*** Task data Section Begins ***

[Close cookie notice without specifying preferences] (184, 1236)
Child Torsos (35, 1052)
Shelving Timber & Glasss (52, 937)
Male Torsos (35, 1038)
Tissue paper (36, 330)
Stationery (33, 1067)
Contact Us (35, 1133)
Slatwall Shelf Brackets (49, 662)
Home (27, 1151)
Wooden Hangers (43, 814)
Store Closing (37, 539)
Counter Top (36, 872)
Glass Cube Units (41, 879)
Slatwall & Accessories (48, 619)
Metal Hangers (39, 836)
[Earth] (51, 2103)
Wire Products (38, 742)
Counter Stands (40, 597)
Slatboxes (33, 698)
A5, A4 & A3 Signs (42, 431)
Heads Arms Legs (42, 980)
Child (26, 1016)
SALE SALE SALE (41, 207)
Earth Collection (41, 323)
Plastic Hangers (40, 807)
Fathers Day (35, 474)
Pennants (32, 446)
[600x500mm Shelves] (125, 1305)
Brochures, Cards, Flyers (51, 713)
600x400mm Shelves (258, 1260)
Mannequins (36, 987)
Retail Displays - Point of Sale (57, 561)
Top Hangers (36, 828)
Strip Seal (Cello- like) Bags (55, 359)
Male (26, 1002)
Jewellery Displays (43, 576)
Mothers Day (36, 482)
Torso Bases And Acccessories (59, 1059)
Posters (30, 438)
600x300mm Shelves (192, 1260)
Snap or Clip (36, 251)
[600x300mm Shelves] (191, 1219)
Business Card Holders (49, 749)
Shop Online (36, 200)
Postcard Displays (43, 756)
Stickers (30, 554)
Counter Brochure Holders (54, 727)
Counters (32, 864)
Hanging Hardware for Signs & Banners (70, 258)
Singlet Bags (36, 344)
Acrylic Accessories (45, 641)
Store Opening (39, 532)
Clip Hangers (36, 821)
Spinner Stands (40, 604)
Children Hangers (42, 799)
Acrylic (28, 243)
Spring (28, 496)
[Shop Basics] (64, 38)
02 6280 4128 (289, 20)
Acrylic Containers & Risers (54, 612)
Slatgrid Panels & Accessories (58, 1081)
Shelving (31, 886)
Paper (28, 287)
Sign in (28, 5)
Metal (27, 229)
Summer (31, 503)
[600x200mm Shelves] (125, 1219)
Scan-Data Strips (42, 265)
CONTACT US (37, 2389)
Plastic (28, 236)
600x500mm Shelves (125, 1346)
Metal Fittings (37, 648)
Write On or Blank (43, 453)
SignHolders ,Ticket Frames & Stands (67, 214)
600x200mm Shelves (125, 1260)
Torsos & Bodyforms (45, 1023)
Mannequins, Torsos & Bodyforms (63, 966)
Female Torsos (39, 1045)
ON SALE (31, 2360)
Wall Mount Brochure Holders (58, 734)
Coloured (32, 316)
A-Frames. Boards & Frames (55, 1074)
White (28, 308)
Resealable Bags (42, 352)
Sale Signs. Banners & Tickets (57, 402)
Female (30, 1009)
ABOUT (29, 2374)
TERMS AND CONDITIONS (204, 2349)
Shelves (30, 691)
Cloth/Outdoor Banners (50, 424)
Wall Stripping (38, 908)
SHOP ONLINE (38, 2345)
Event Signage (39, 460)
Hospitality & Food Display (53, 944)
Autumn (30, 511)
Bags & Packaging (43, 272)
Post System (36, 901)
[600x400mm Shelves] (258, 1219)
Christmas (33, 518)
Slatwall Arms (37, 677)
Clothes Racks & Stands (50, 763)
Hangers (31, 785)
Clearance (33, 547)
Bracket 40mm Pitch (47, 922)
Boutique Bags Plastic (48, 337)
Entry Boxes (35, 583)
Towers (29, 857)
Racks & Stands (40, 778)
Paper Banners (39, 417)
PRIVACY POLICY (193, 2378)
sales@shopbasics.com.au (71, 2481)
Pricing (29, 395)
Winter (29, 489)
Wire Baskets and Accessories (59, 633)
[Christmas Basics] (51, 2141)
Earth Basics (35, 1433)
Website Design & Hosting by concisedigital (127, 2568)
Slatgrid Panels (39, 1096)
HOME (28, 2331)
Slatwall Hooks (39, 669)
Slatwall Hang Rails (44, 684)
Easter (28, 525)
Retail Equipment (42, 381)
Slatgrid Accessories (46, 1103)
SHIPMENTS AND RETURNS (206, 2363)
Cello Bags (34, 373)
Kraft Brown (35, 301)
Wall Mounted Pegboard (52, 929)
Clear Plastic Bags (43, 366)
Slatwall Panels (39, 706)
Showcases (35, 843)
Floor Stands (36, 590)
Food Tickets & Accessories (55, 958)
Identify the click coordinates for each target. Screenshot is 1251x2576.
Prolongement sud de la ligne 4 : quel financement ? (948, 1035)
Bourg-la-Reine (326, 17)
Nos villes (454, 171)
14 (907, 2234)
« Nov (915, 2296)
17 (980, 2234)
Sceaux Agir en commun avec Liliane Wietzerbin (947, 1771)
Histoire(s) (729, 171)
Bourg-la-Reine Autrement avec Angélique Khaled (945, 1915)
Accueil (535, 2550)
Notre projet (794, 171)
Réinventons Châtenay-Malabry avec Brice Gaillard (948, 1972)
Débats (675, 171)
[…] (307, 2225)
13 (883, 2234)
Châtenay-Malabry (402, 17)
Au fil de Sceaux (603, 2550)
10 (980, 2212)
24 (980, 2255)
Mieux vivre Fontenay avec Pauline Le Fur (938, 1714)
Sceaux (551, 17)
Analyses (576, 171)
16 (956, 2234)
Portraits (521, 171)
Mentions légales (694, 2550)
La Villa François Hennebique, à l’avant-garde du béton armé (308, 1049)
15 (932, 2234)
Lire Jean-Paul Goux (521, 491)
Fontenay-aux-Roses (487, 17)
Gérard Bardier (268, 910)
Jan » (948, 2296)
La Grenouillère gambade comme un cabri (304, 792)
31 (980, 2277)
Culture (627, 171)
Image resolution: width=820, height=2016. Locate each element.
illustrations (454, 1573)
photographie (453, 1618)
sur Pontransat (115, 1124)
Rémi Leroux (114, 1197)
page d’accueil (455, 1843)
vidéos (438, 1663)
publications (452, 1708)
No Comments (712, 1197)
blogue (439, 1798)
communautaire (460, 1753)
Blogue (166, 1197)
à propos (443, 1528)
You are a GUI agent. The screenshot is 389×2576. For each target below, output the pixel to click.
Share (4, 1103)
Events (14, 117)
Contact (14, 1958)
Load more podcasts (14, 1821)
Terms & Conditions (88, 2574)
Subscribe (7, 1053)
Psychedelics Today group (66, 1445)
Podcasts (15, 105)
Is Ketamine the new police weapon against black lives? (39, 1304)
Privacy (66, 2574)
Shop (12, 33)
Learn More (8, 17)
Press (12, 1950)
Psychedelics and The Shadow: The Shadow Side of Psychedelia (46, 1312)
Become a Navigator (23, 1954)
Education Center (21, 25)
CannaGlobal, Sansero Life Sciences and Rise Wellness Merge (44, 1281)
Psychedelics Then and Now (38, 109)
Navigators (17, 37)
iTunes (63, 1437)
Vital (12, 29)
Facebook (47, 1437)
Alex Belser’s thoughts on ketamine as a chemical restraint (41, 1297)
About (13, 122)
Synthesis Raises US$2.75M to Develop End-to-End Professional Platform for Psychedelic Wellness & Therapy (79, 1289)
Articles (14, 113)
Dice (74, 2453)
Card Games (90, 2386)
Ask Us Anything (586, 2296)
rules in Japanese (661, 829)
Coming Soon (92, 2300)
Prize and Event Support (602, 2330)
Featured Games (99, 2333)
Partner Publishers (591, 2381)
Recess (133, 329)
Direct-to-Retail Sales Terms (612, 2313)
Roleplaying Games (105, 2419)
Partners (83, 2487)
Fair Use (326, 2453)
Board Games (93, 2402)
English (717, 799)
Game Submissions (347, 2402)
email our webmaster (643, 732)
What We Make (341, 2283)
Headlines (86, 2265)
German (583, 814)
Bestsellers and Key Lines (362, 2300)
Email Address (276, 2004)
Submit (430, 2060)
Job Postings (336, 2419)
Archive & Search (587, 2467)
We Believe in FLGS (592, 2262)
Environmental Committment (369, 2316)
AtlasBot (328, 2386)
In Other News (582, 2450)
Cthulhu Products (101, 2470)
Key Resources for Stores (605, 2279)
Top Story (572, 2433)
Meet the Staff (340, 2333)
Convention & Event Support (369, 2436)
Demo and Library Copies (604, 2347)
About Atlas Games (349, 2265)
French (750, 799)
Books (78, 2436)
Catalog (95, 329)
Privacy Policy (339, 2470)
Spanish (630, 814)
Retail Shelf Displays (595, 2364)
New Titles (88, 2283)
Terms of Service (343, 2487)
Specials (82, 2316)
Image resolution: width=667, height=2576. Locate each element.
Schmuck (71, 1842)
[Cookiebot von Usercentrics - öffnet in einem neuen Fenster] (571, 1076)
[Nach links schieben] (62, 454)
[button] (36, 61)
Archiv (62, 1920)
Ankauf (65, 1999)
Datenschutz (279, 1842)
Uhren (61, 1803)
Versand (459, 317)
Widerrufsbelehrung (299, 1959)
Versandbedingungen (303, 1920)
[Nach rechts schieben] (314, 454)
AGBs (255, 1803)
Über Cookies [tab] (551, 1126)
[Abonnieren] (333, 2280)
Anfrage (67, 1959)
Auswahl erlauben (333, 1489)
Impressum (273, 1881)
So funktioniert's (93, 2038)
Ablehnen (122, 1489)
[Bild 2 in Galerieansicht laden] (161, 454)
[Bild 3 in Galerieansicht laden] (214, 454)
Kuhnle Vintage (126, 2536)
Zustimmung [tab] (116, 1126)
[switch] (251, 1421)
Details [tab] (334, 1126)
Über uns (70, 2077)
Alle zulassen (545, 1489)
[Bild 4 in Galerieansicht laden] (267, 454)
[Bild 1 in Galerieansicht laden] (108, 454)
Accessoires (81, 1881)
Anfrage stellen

*** Task data Section Ends ***

-- How to complete this task --
Taking the entries above, write out exactly each line from the one holding "Shop Online (36, 200)" to the one holding "White (28, 308)", both included, and stop there.

-- Worked solution --
Shop Online (36, 200)
Postcard Displays (43, 756)
Stickers (30, 554)
Counter Brochure Holders (54, 727)
Counters (32, 864)
Hanging Hardware for Signs & Banners (70, 258)
Singlet Bags (36, 344)
Acrylic Accessories (45, 641)
Store Opening (39, 532)
Clip Hangers (36, 821)
Spinner Stands (40, 604)
Children Hangers (42, 799)
Acrylic (28, 243)
Spring (28, 496)
[Shop Basics] (64, 38)
02 6280 4128 (289, 20)
Acrylic Containers & Risers (54, 612)
Slatgrid Panels & Accessories (58, 1081)
Shelving (31, 886)
Paper (28, 287)
Sign in (28, 5)
Metal (27, 229)
Summer (31, 503)
[600x200mm Shelves] (125, 1219)
Scan-Data Strips (42, 265)
CONTACT US (37, 2389)
Plastic (28, 236)
600x500mm Shelves (125, 1346)
Metal Fittings (37, 648)
Write On or Blank (43, 453)
SignHolders ,Ticket Frames & Stands (67, 214)
600x200mm Shelves (125, 1260)
Torsos & Bodyforms (45, 1023)
Mannequins, Torsos & Bodyforms (63, 966)
Female Torsos (39, 1045)
ON SALE (31, 2360)
Wall Mount Brochure Holders (58, 734)
Coloured (32, 316)
A-Frames. Boards & Frames (55, 1074)
White (28, 308)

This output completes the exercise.